Study of the chemical reactions that occur in the Earth's troposphere.
Atmospheric composition: This includes the various gases and aerosols that make up the atmosphere, their sources and sinks, and how they interact with each other.
Atmospheric reactions: This involves the chemical reactions that occur in the atmosphere, including the formation and destruction of pollutants and the production of secondary pollutants.
Air pollution: This includes the sources, types, and health impacts of air pollution, as well as the regulations and policies aimed at reducing it.
Ozone chemistry: This focuses on the formation and destruction of ozone in the atmosphere, both in the troposphere and the stratosphere.
Acid deposition: This covers the formation and impacts of acid rain, which is caused by the deposition of acidic pollutants onto land and water surfaces.
Climate change: This includes the role of tropospheric chemistry in climate change, specifically the effects of greenhouse gases and other pollutants on global warming.
Aerosol chemistry: This covers the sources, types, and impacts of aerosols in the atmosphere, including their effects on climate, air quality, and human health.
Atmospheric modeling: This involves the use of computer models to simulate and predict atmospheric chemistry and its interactions with other physical and biological processes.
Remote sensing: This focuses on the use of satellite and ground-based instruments to measure and monitor atmospheric composition and chemistry.
Renewable energy: This includes the role of renewable energy sources, such as solar and wind, in reducing air pollution and its impacts on human health and the environment.
Ozone chemistry: The interactions between ozone and other atmospheric gases, including nitrogen oxides, hydrocarbons and chlorine compounds.
Radical chemistry: The formation, reactions and effects of highly reactive species in the troposphere, such as hydroxyl (OH) and peroxy radicals (RO2).
Aerosol chemistry: The processes that lead to the formation and transformation of atmospheric particles, including those that contribute to regional haze and smog.
Nitrogen cycle: The cycling of nitrogen through the atmosphere, including the conversion of nitrogen gas into nitrous oxide, nitric oxide and nitrogen dioxide.
Acid-base chemistry: The role of acids and bases in atmospheric chemistry, including the formation and dissolution of acid rain and other forms of precipitation.
Photochemistry: The role of sunlight in initiating and driving many atmospheric chemical reactions, including the formation and destruction of ozone and other reactive species.

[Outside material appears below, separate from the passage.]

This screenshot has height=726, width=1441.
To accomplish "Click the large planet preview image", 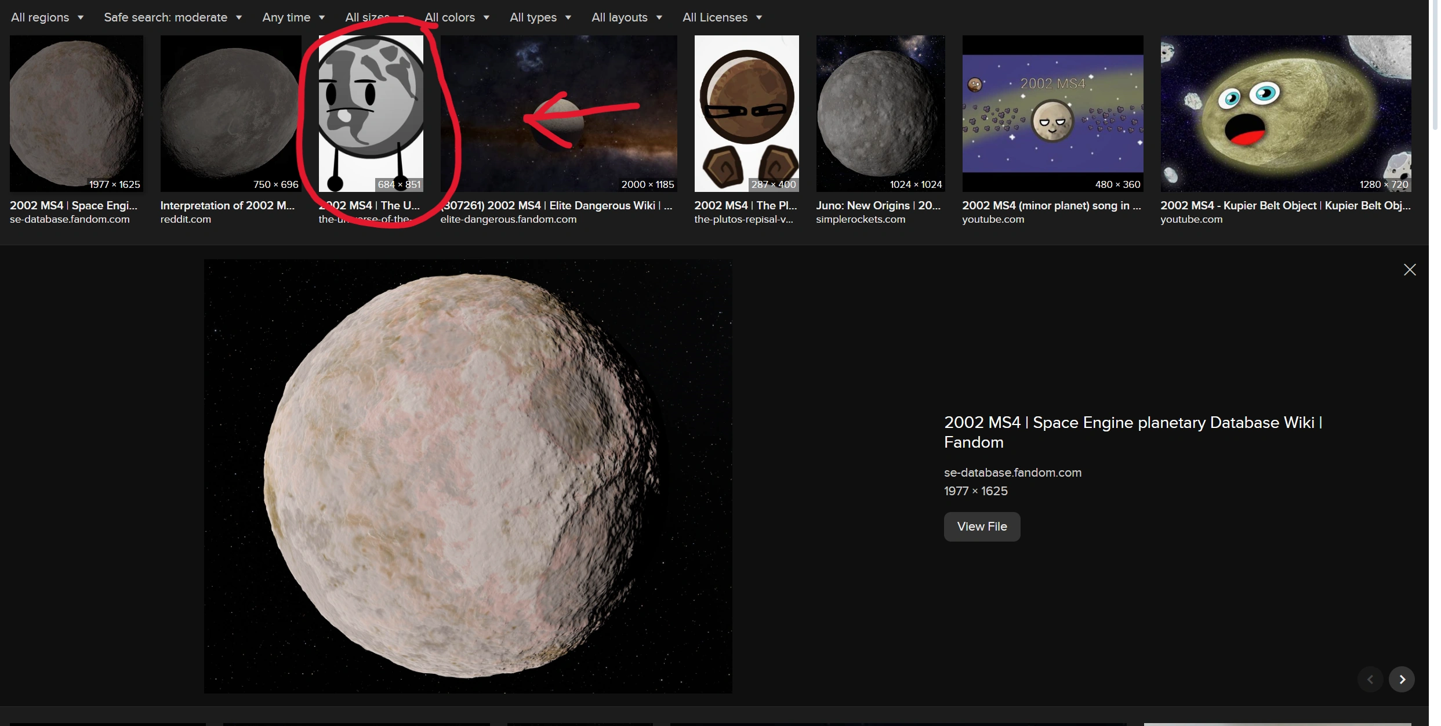I will [467, 475].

Biogeochemistry: The interactions of atmospheric chemistry with biological processes, including the exchange of gases between the atmosphere and ecosystems.
Stratospheric chemistry: The chemical processes that occur in the layer of atmosphere above the troposphere, including the formation and depletion of ozone.
Urban air chemistry: The unique chemistry of air in urban environments, influenced by anthropogenic emissions and other factors.
Climate chemistry: The role of atmospheric chemistry in climate change, including the effects of greenhouse gases and other emissions on the Earth's energy balance.